Vois-tu toujours les mêmes images et entends-tu les mêmes musiques ou évoluent-elles avec le temps ? (ou bien le cordon est-il coupé, tout ça)
Le cordon est coupé, mais pas dans le sens où tu l'entends. Je viens de me poser la question par rapport à mon plus vieux texte publié, "Le noeud cajun", qui date de 1998. Quand je le relis, j'ai l'impression qu'il a été écrit par quelqu'un d'autre. Ça ne tient pas tant au style qu'à la personne que je devine derrière : moi à 21 ans, avec un vécu et une vision du monde un peu différents. De ce point de vue-là, le cordon est coupé : je serais incapable d'écrire ça aujourd'hui.
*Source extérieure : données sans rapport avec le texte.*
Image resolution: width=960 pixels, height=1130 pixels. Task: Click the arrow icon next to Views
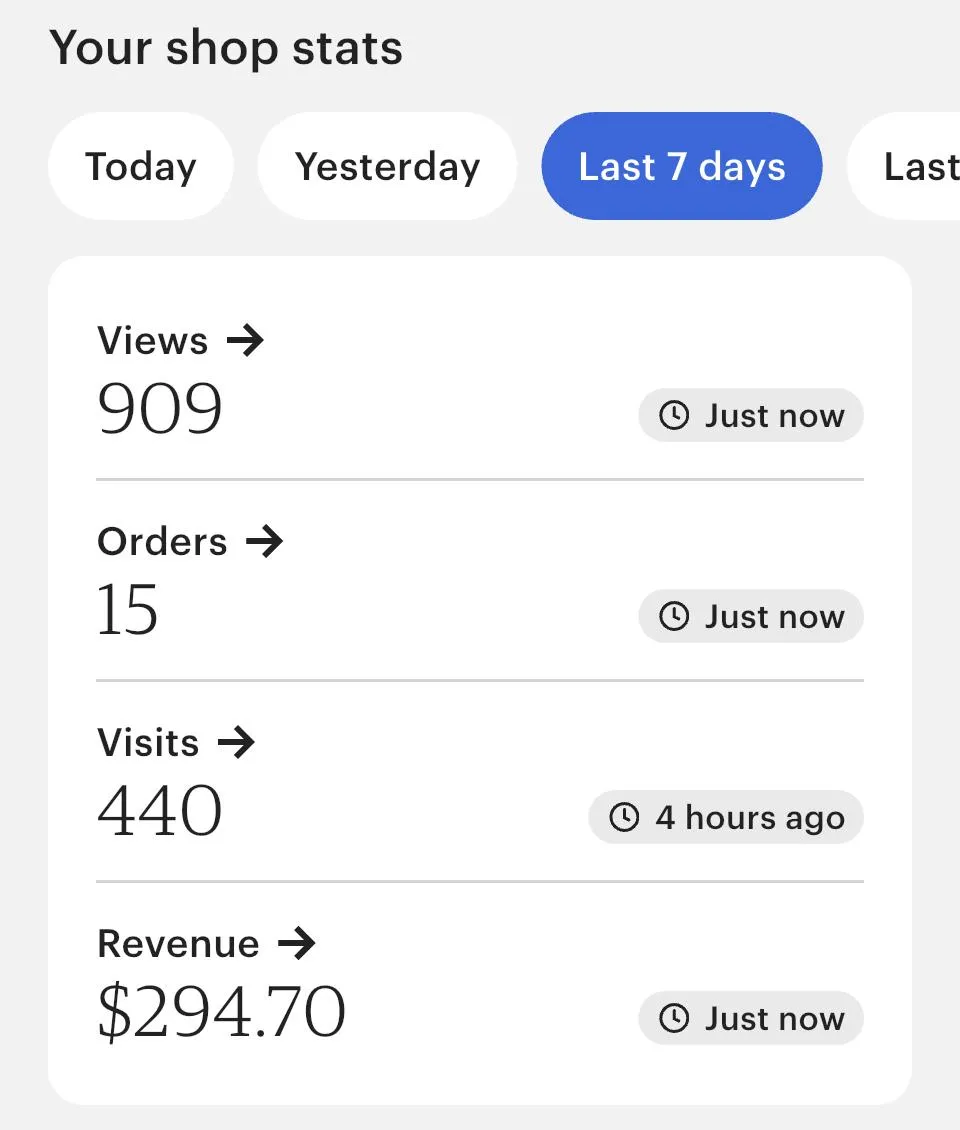click(245, 342)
En revanche, quand je pense à ce texte, une image me vient tout de suite, et c'est celle par laquelle tout avait commencé : le personnage d'Eugene Ellis assis devant chez lui, fusil en main. Je revois très précisément le décor, les personnages, Eugene a exactement la même tête qu'il y a dix ans. Normal, il avait les traits d'une personne réelle (c'est souvent le cas quand je crée des personnages : pas forcément les traits de personnes que je connais "en vrai" mais plutôt des gens qui sont déjà des "images" pour moi : acteurs, musiciens, etc).
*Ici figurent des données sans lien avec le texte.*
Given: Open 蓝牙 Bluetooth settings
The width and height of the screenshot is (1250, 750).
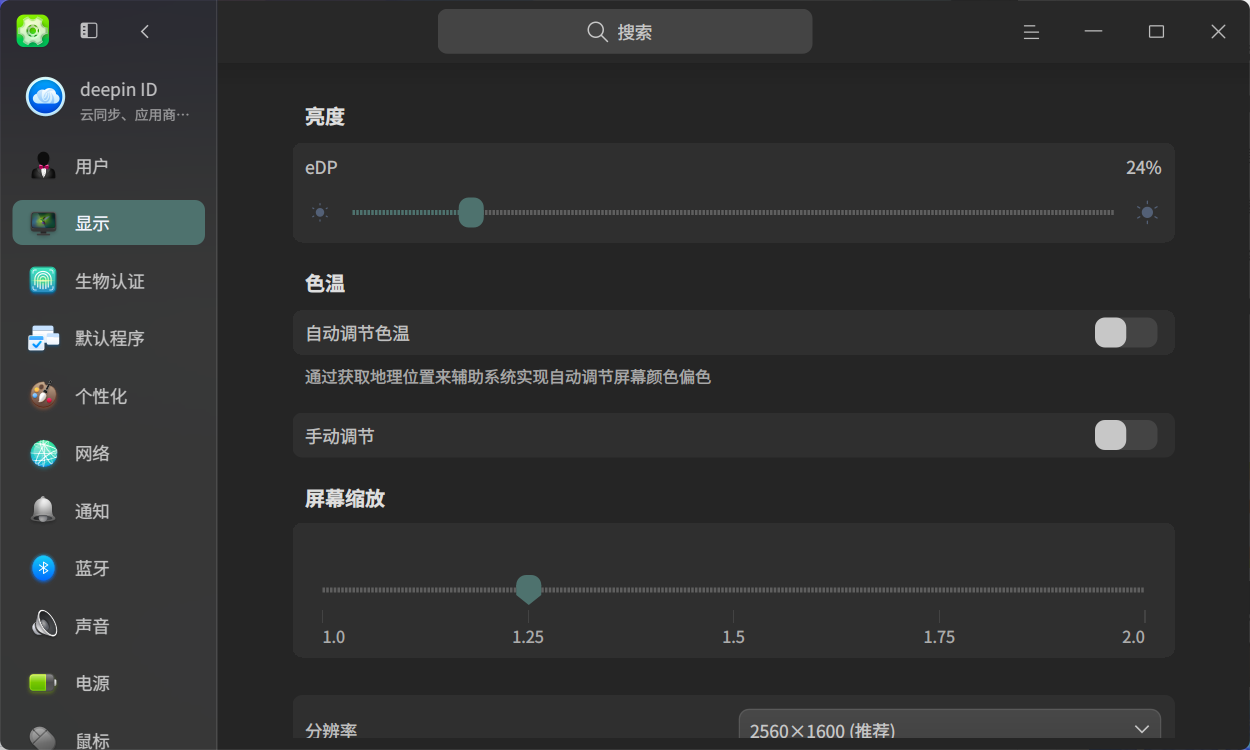Looking at the screenshot, I should pos(108,568).
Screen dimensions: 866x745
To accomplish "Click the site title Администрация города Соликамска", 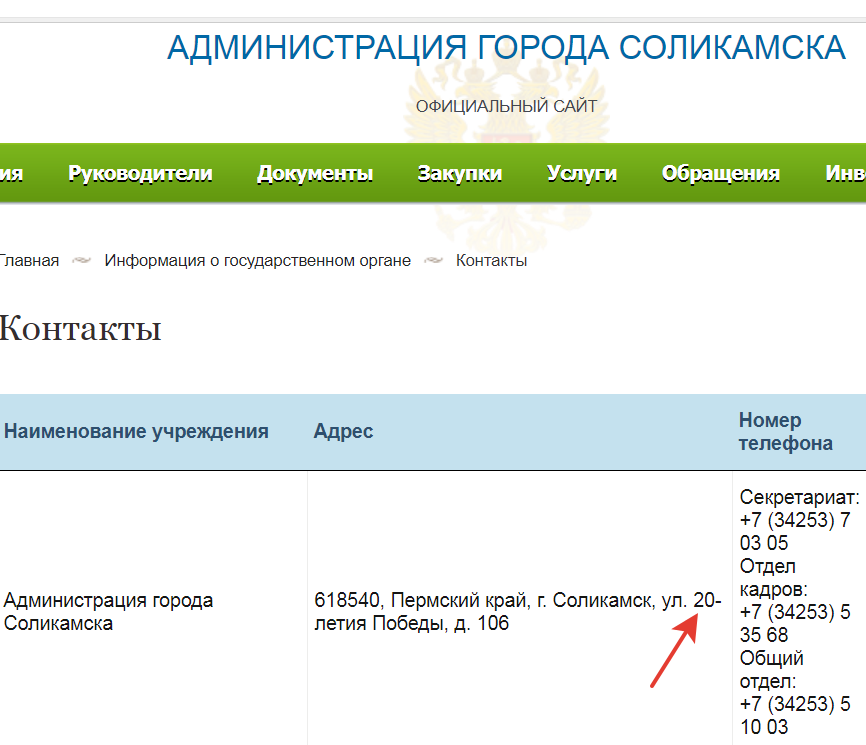I will click(506, 48).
Donc, tout ça ne change pas avec le temps. J'ai un autre exemple en sens inverse. La nouvelle "Notre-Dame-aux-Ecailles" était partie d'une chanson de PJ Harvey qui s'appelle Stone. Chaque fois que je réécoute Stone, j'éprouve toujours exactement la même sensation, qui correspond à l'ambiance que je voulais créer dans cette nouvelle. Je ne sais pas si c'est parce que j'ai associé cette chanson à ma nouvelle, ou parce que la chanson suscitait déjà cette émotion chez moi et que j'ai construit le texte autour. Mais ça ne rate jamais.
Tes lecteurs te rapportent-ils régulièrement des musiques / des films / toute œuvre auxquels ils auraient pensé en te lisant ?
Ça arrive de temps en temps. Pour Arlis des forains, on m'a parlé de La nuit du chasseur, de Cristal qui songe ou encore de la nouvelle de King "Les enfants du maïs". Cristal qui songe, je ne l'avais pas encore lu. "Les enfants du maïs", effectivement, j'y avais pensé en cours de rédaction. La nuit du chasseur, je connais et j'adore mais ça ne m'était pas venu à l'idée. Si j'avais pensé à une référence précise en choisissant de mettre en scène deux enfants dans un contexte de petite ville américaine, c'était plutôt To kill a mockingbird.
Penses-tu que ce rapport sensoriel soit aussi important à l'écriture qu'à la lecture ?
Qu'il soit important que les sensations soient les mêmes pour l'auteur et le lecteur ?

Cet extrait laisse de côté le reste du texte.